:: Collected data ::
════
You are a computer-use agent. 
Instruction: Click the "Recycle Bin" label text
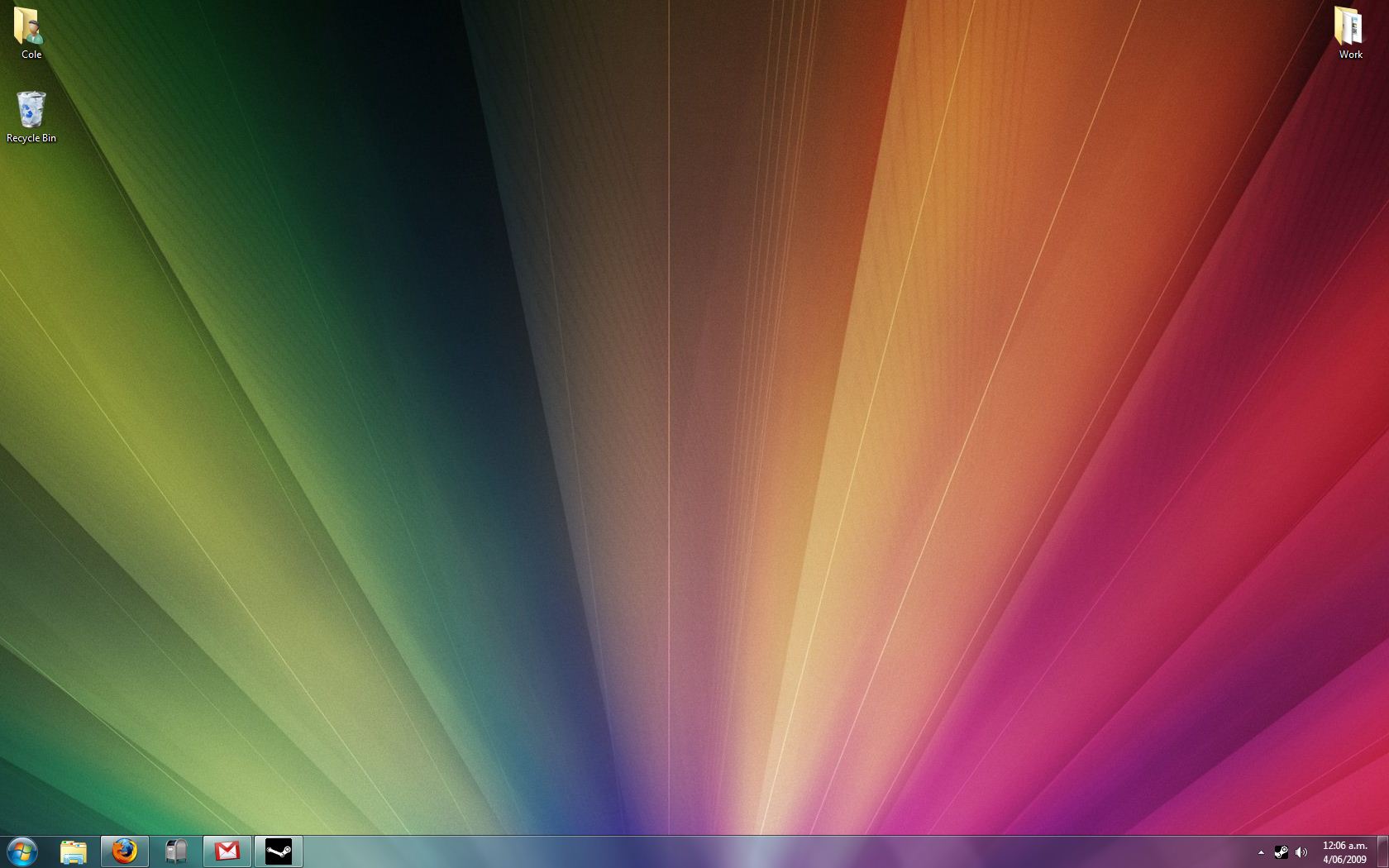click(31, 138)
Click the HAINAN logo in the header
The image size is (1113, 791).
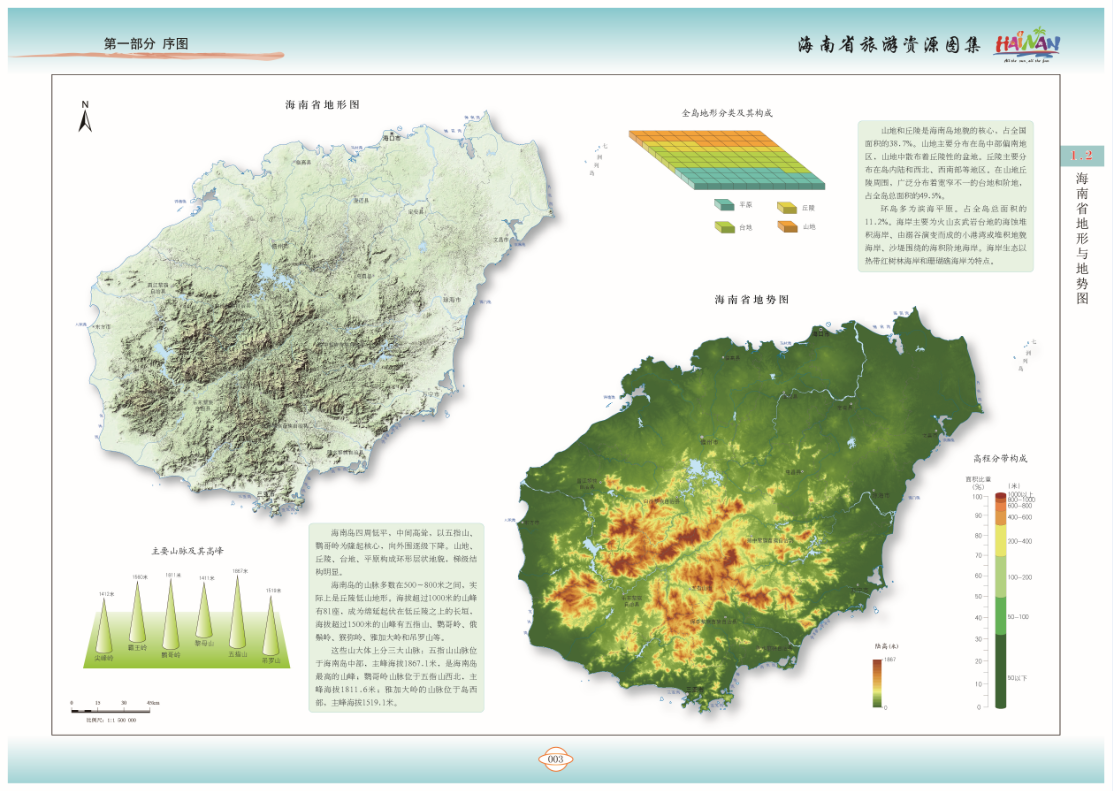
════
:: Task to complete ::
Reproduce the data word for word, excluding its pictures.

:: Answer section ::
You are a computer-use agent. 
Instruction: Click the "Recycle Bin" label text
click(31, 138)
Click the HAINAN logo in the header
The image size is (1113, 791).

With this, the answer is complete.